I have tried to make a similar point here on a number of occasions in regard to Afghanistan specifically, but Kent’s critique also fits within a broader framework that has been developed by Tablet’s Levant correspondent, Tony Badran, who has been warning for years about not falling for the “Lebanon model” of foreign policy.

I asked Tony what he thought of Kent’s tweets. He responded:

This is precisely the model we should end. It’s the model I’ve been screaming about, with total futility, for years in regard to Lebanon because it captures everything that’s wrong in the security establishment’s thinking: the corruption, the emotional impulse, the sociology, the stupidity, and, importantly, the example of a fake state.
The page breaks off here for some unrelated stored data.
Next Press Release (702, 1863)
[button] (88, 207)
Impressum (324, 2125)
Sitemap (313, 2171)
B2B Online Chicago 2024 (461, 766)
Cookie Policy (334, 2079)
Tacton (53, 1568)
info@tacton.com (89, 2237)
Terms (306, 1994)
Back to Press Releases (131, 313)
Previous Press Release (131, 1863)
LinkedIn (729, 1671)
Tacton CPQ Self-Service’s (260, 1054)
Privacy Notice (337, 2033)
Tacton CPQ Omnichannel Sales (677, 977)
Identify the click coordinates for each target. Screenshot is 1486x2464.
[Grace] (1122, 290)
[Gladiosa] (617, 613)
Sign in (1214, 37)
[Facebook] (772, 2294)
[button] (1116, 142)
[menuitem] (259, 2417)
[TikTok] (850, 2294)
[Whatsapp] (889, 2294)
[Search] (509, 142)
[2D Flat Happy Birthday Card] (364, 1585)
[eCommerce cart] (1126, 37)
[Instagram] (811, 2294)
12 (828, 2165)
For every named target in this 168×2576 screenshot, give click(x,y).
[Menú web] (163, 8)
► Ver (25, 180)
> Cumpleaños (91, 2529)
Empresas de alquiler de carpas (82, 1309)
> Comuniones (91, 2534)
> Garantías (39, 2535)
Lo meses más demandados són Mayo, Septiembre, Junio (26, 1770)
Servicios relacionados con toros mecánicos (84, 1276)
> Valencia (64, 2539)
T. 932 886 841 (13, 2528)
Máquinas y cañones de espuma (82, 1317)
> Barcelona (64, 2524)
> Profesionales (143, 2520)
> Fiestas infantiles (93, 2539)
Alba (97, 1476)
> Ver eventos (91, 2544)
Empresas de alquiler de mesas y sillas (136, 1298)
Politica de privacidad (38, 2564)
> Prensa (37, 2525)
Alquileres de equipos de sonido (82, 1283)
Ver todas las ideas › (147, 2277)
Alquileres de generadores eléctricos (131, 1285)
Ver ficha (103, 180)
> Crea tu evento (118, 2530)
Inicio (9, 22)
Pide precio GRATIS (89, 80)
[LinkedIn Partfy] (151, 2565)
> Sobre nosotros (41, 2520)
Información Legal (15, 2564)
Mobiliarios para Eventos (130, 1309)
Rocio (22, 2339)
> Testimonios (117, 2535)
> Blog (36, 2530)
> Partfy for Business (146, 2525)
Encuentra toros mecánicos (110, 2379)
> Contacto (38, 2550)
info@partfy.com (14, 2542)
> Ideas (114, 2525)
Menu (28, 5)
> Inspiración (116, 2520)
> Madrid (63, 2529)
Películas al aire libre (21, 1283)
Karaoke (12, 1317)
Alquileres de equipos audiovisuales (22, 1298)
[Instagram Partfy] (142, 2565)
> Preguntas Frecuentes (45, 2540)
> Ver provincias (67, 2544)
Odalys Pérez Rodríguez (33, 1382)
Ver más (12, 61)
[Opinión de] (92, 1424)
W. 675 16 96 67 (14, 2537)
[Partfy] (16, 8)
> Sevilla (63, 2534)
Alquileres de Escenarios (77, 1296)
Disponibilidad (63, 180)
The United States now has 20 years of experience with backing a fake state in Afghanistan. We can see how that ended. Now the same foreign policy gurus who sold the first disaster are preparing to demand that the ISIS-K—a group no more than a dozen people had heard of a week ago—is such an urgent threat that it requires the United States to back another fake state, but this time one run by the Taliban, a group responsible for killing countless Americans. In a better functioning society, these “experts” would be tried and sent into exile. They have no sense and no shame.